Two poems in The Bakery

I have two poems now archived on the oh-so-cool website of The Bakery. The poems were front page November 1 & 2. You can read them at the links below and/or listen to the audio files. I loved reading these – they’re playful and almost flirty, and even when you’re sitting in your car at 11 p.m. at night, making a recording, it’s pretty fun.

“Lazarus Species”

“While Peeling a Banana”

While you’re there, check out the incredible poems by Ralph Black, Cristin O’Keefe Aptowicz, and more.

Tutorial: making an MP3 for an online journal, part II

Part I of this tutorial goes over Audacity, open-source, free software that’s available for download. Part II of this tutorial covers your sound studio.

Because you don’t have a sound studio built into your house, do you? And you’ve never missed that feature until now. When you record yourself, even if you’ve gotten the coolest microphone ever, your voice will bounce off the walls and sound hollow or have an echo.

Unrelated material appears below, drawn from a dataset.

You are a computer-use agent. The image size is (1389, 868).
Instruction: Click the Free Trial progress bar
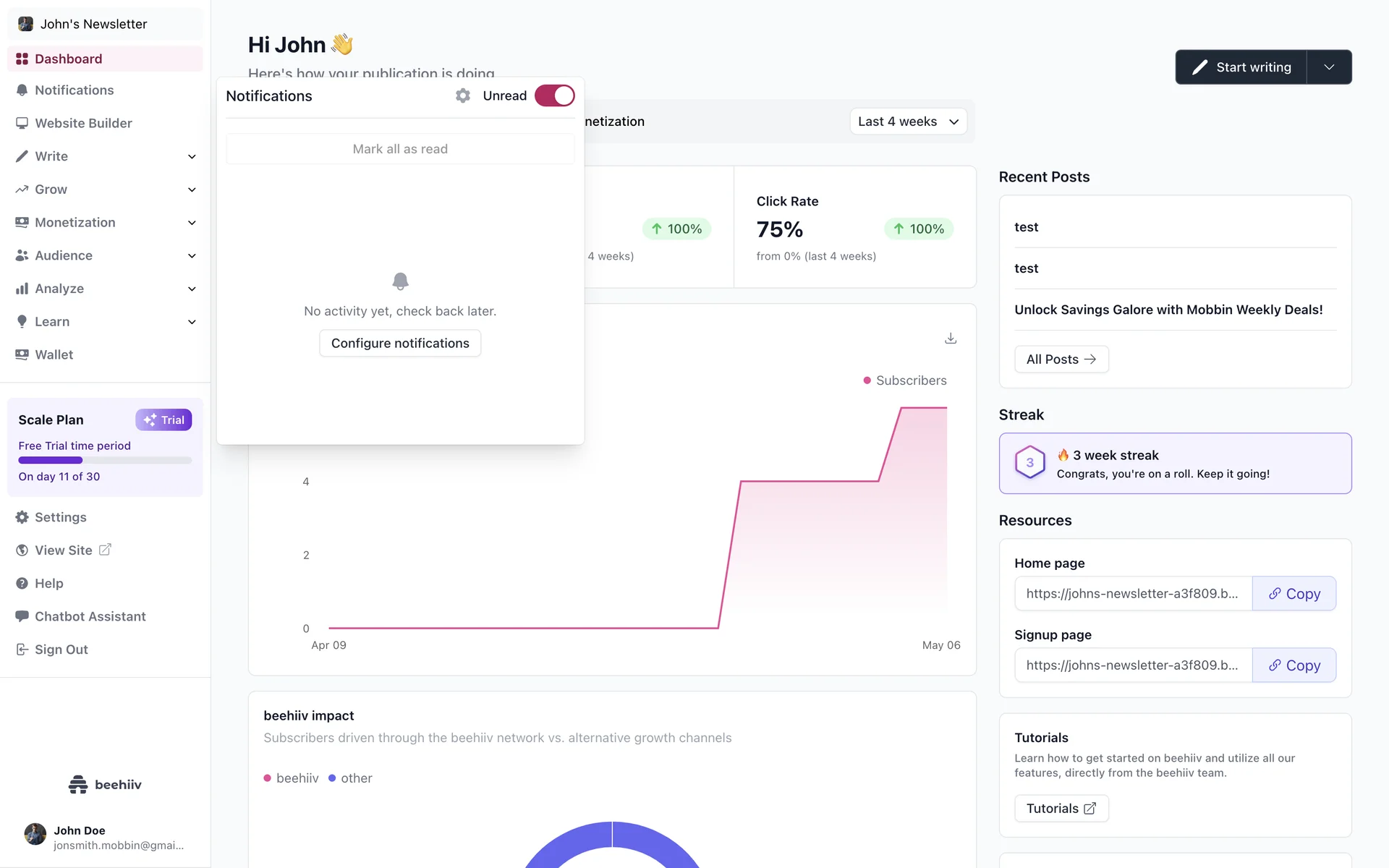pos(105,460)
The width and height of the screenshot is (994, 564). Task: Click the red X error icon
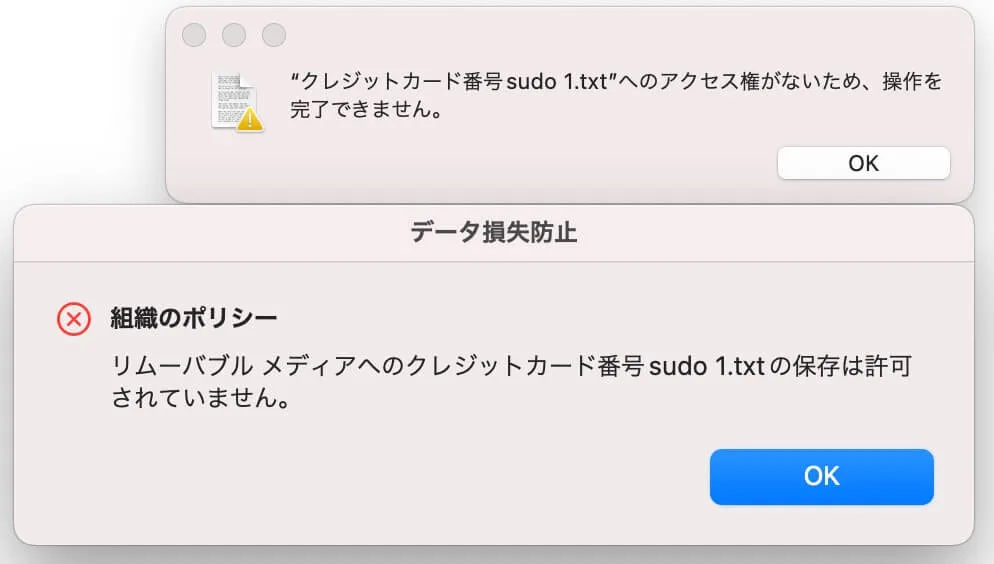click(73, 319)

To reduce that hollow sound, choose the smallest, most heavily padded room in your house – maybe a playroom or the nursery if you have kids, or your tiny office that is really a closet. In fact, try the closet. Toss a few extra pillows in with you. Bathrooms won’t work – tile gives a wicked echo.

Or you can choose the space I like best: the interior of my car. I sit in the passenger seat, pop open the laptop, and record away. Post-2000 cars have ridiculously plush interiors, so the usual echo is absorbed.

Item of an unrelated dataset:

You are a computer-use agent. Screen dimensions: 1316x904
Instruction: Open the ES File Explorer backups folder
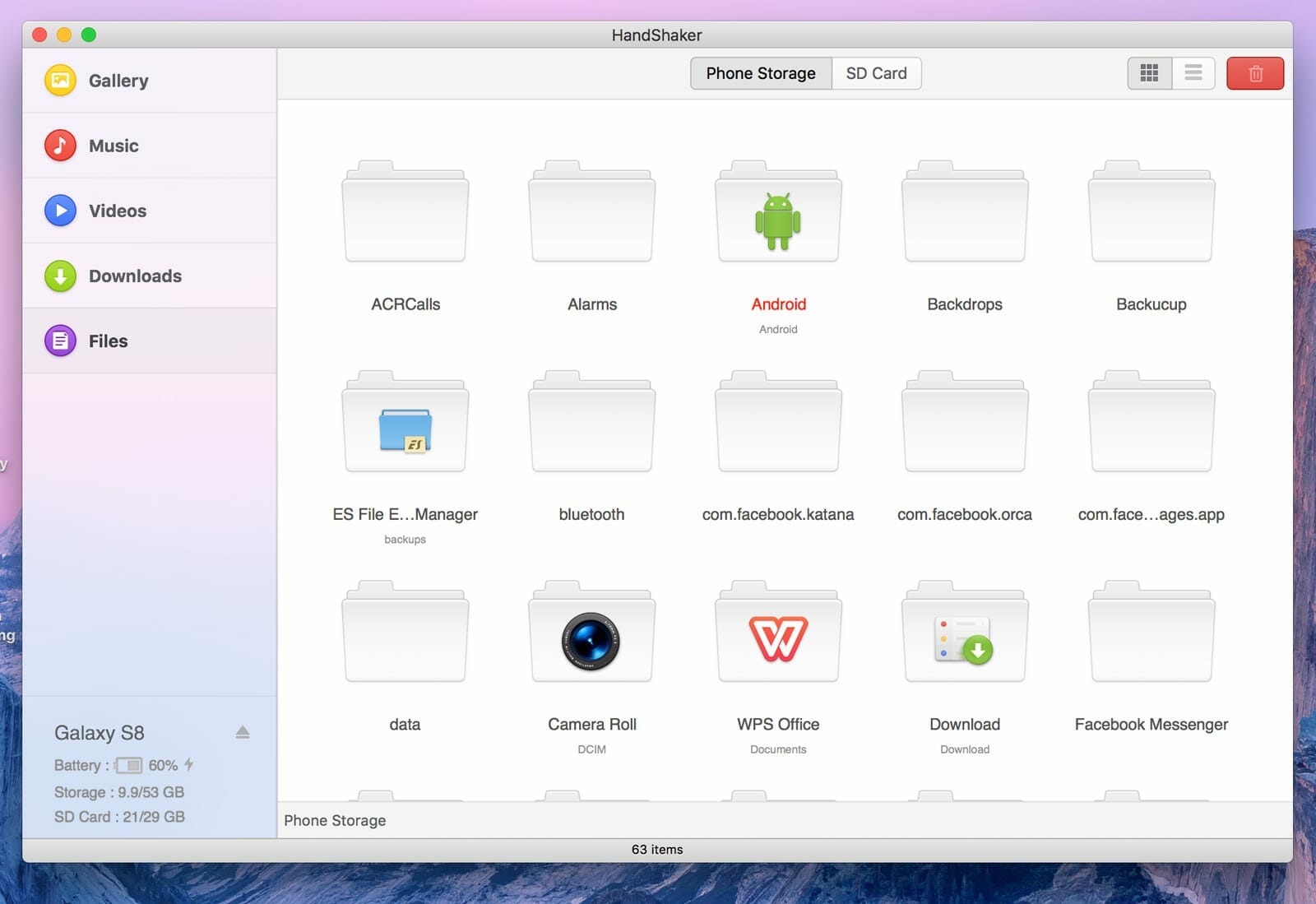tap(405, 424)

I stumbled upon car-as-studio in the usual way: the kids were asleep. I had to make an MP3 without waking them, which put the whole upstairs off limits. Mothering and the necessity of invention.

Tutorial: making an MP3 for an online journal, part I

It’s becoming more common for online journals or print journals with a web presence to request that their writers send them MP3 files of the accepted piece being read by the writer. I love this trend – I’m always delighted to hear poems read aloud, the differently nuanced words, the surprise of a writer’s voice.

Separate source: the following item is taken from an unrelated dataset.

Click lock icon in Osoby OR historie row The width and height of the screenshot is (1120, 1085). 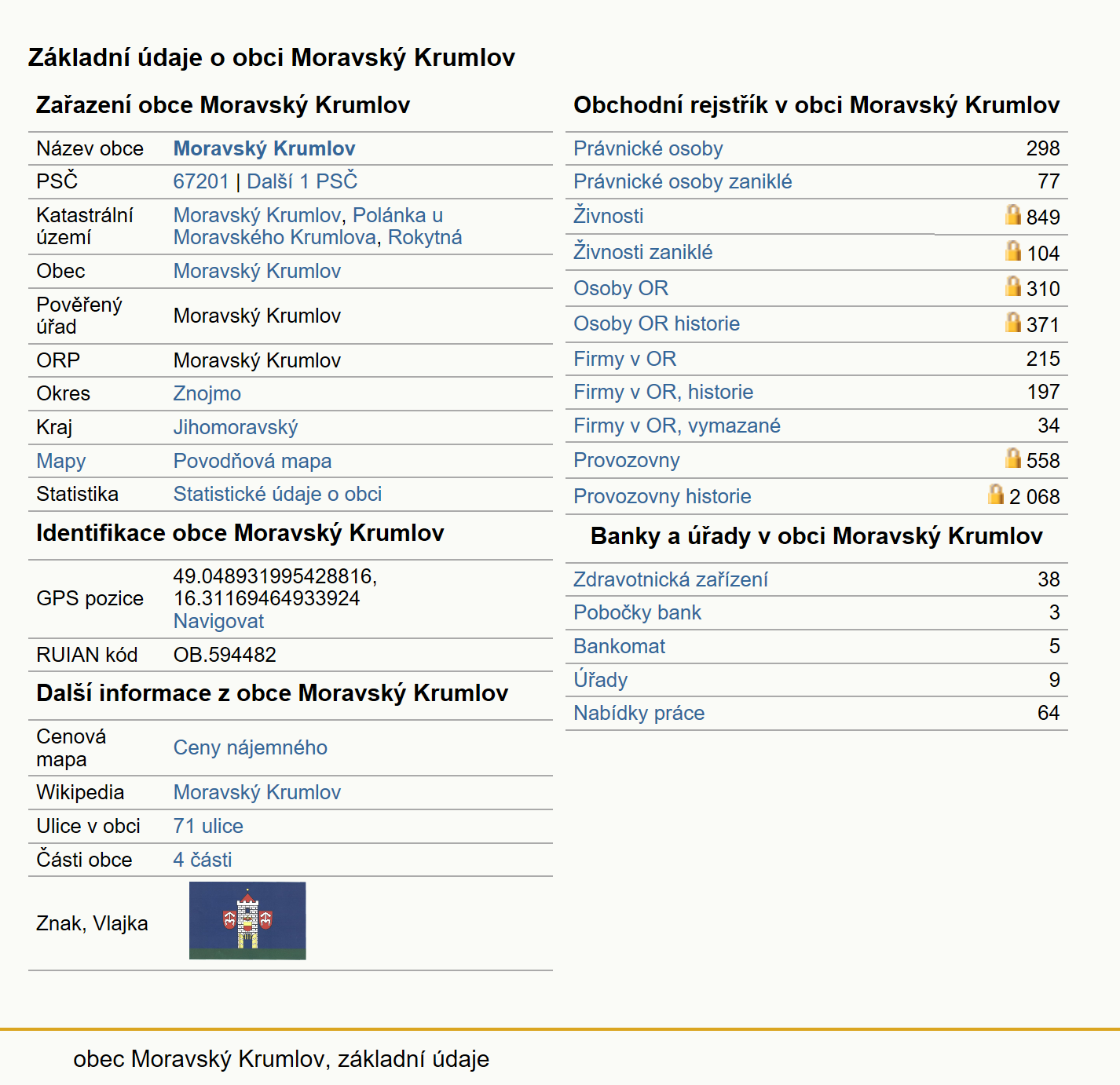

It was good fortune that PANK Magazine was the first journal to ask me to record an MP3 – they sent me a link to Audacity, a free, open-source software program for Mac, PC, and Linux users. Here’s the link to Audacity:

Most of you will be all set at this point, since all the newer Macs and PCs have built-in microphones. For those of you with older computers, run out to your nearest electronic shop and invest in a $30 webcam with microphone (the one I use is Logitech, though I’m sure there are lots of good brands). Setup takes about 90 seconds. You’ll also be able to Skype with all your faraway friends and family for free, so it really is worth that small investment. 

With Audacity now installed, give the software a test run. The buttons you’ll care most about are the big colored buttons top left, and on my Mac they look grayed out as if they weren’t available. Ignore the grayscale – they’ll work. Hit the red record button and sing a few notes. You can playback by tapping the purple arrows that point left, then tap the green play button. Grimace as you listen to yourself sing. Aren’t you glad you’re a writer? 

Now you can try recording some takes of your poem. I like to print out the poem first rather than fumbling with the down key and the on-screen version, though I sometimes get paper rattle noises if I’m not careful. If I mess up, I ditch that attempt and start over, since it’s harder to smooth out stops and starts in a recording. I’ll give my big tip on (almost) studio-quality recordings in part II of this tutorial. 

Once I have a recording I like, I usually go back and delete the fumbling sounds at the beginning and ending of the recording (from me starting and stopping Audacity). To edit, just click and drag your cursor over the second(s) you don’t like, then hit delete. There’s an undo button (arrow curving left) if you mess up. I’ve never bothered with any of the other buttons, but if you’re an AV-type person, have at it.

I usually save this file (by clicking File > Save Project) in its raw format, .aup. Then I export the file as an MP3 (by clicking File > Export As MP3). That’s the version you’ll send to the journal as an email attachment. 

I love this trend in online publishing, and I hope it’s more widely used as editors and writers become comfortable with the technology.